Poutine appelle à la retenue

Les millions dépensés aux frais du contribuable pour les festivités des grandes entreprises n'ont pas manqué d'attirer l'attention de M. Poutine : « C'est une question étrange que celle de savoir combien il faut dépenser pour ces soirées corporatives. Dépensez autant que vous voulez. Seulement si vous souhaitez organiser ce type d’événements, c'est à vous de mettre la main à la poche, comme c'était le cas autrefois », a affirmé le président russe.

Les entreprises ont aussitôt réagi aux propos de M. Poutine. Les sociétés les plus dépensières, Sberbank et Rostelecom, ont finalement renoncé à l'organisation de leurs fêtes de Nouvel An. De même, la Compagnie des chemins de fer russes, qui était prête à dépenser près de 1,2 million d'euros, a annulé sa réception. Le géant industriel Rostec, la compagnie aéronautique OAK et le détenteur du monopole sur les services postaux publics, Potchta Rossii, ont également modifié leurs plans. Les entreprises publiques ont soit tout annulé, soit prié leur collaborateurs de financer eux-mêmes leurs célébrations du Nouvel An.

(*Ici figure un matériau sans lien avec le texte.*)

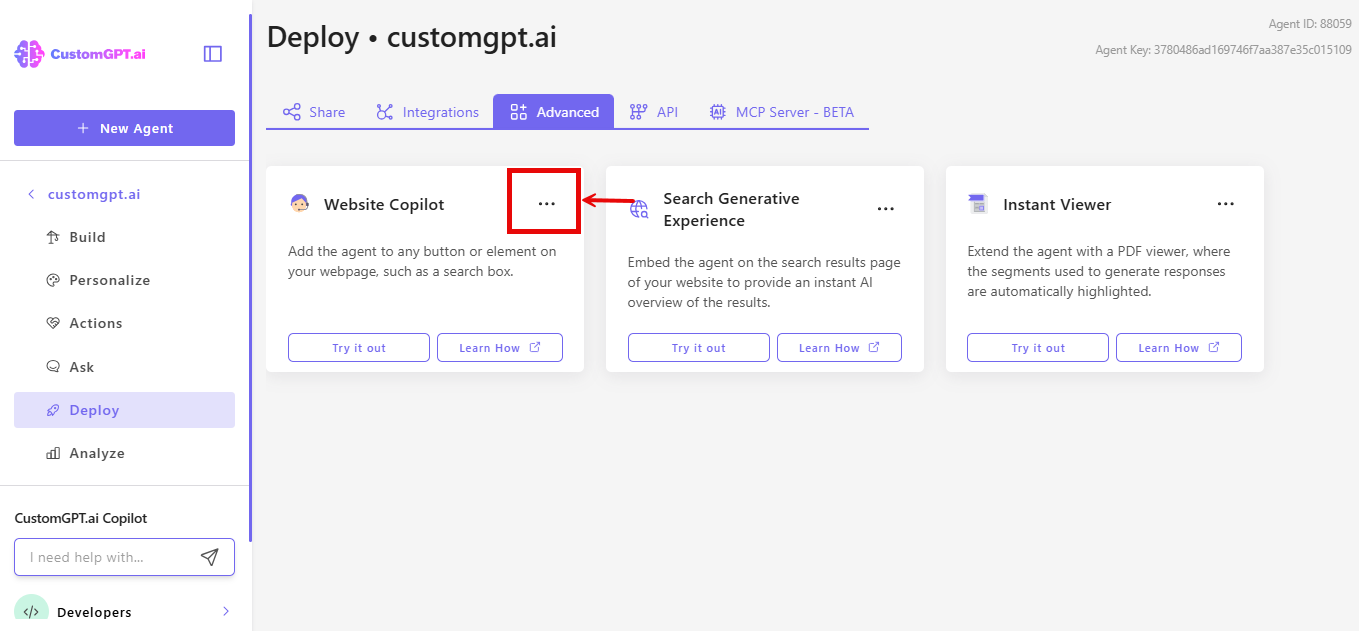Open the Instant Viewer three-dot menu
The height and width of the screenshot is (631, 1359).
point(1226,204)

Toutefois, selon les professionnels du secteur, de nombreuses sociétés avaient prévu de réduire leurs dépenses cette année, et cela avant même la remontrance du président. « Une tendance à la baisse des budgets était déjà à l’œuvre en 2013. Même les grandes entreprises, semble-t-il, ne s’intéressent plus uniquement aux préoccupations matérielles de leur personnel ; elles font des économies et demandent aux agences spécialisées de faire des miracles, voire de travailler gratuitement », affirme Olga Vepretskaya, directrice de l'agence événementielle Smart&Motion. D'après ses informations, un tiers des entreprises ont choisi de réduire leur budget de plus de 40% par rapport à l'année dernière. Cette baisse concerne à la fois les entreprises russes et étrangères.

« Si l'année dernière, par exemple, une entreprise fêtait Nouvel An dans un club huppé en organisant une soirée comme dans Gatsby Le Magnifique – ce qui sous-entendait d'importantes dépenses pour les invités – cette année au contraire, on recherche des endroits facilitant les échanges afin de recruter des collaborateurs ayant un bon contact humain » explique Mme. Vepretskaya.